Available protein structures:
- PDB: IPR001609 PF00063 (ECOD; PDBsum)
- AlphaFold: IPR001609; PF00063;

= Myosin head =

Part of myofilaments

The myosin head is the part of the thick myofilament made up of myosin that acts in muscle contraction, by sliding over thin myofilaments of actin. Myosin is the major component of the thick filaments and most myosin molecules are composed of a head, neck, and tail domain; the myosin head binds to thin filamentous actin, and uses ATP hydrolysis to generate force and "walk" along the thin filament. Myosin exists as a hexamer of two heavy chains, two alkali light chains, and two regulatory light chains. The heavy chain can be subdivided into the globular head at the N-terminal and the coiled-coil rod-like tail at the C-terminal, although some forms have a globular region in their C-terminal.

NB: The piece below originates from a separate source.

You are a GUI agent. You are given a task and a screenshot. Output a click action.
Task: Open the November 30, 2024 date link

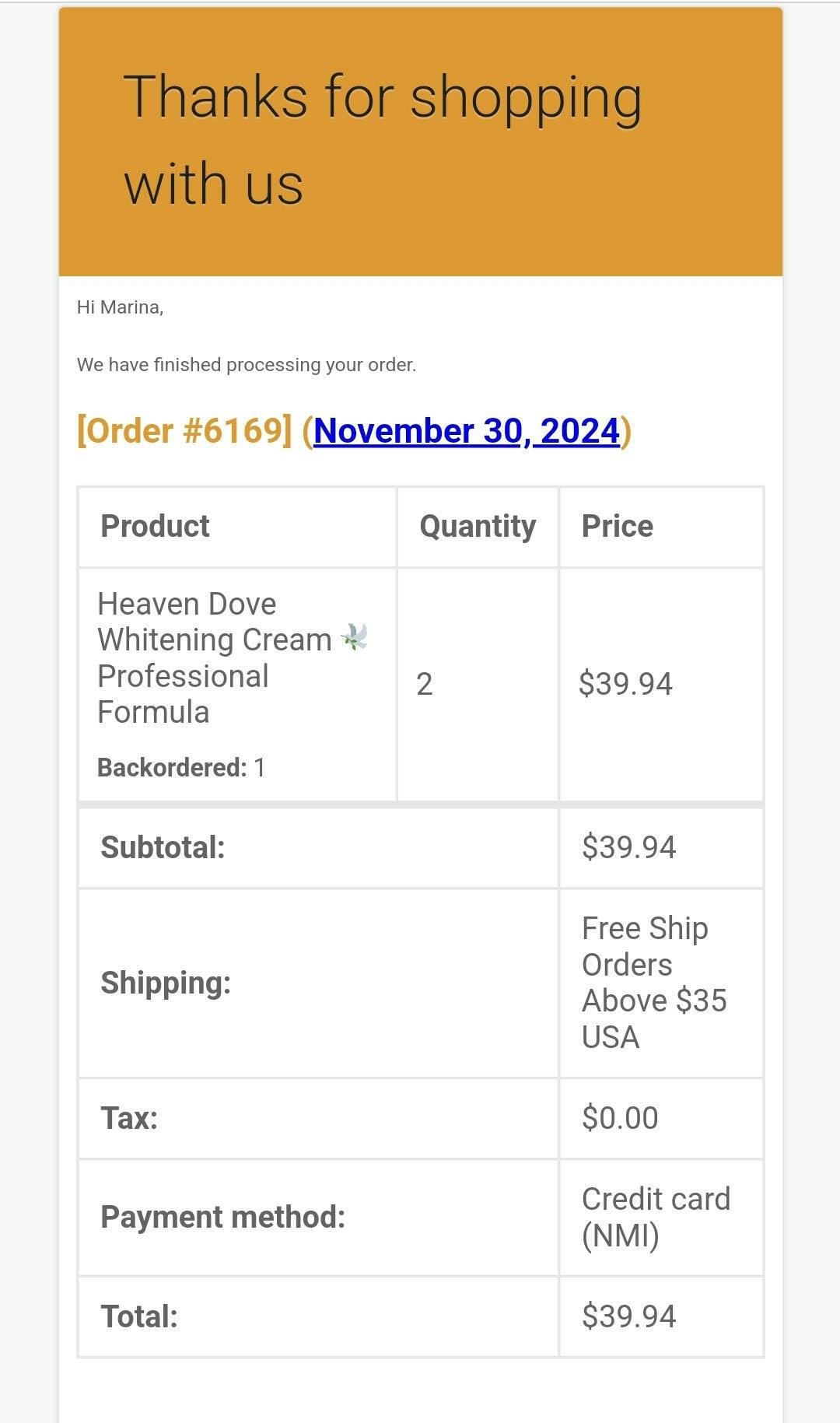pyautogui.click(x=467, y=431)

There are many cell-specific isoforms of myosin heavy chains, coded for by a multi-gene family. Myosin interacts with actin to convert chemical energy, in the form of ATP, to mechanical energy. The 3-D structure of the head portion of myosin has been determined and a model for the actin-myosin complex has been constructed.

The globular head is well conserved, and is key to contraction. Muscle contraction results from an attachment–detachment cycle between the myosin heads extending from myosin filaments and the sites on actin filaments. The myosin head first attaches to actin together with the products of ATP hydrolysis, performs a power stroke associated with release of hydrolysis products, and detaches from actin upon binding with new ATP. The detached myosin head then hydrolyses ATP, and performs a recovery stroke to restore its initial position. The strokes have been suggested to result from rotation of the lever arm domain around the converter domain, while the catalytic domain remains rigid.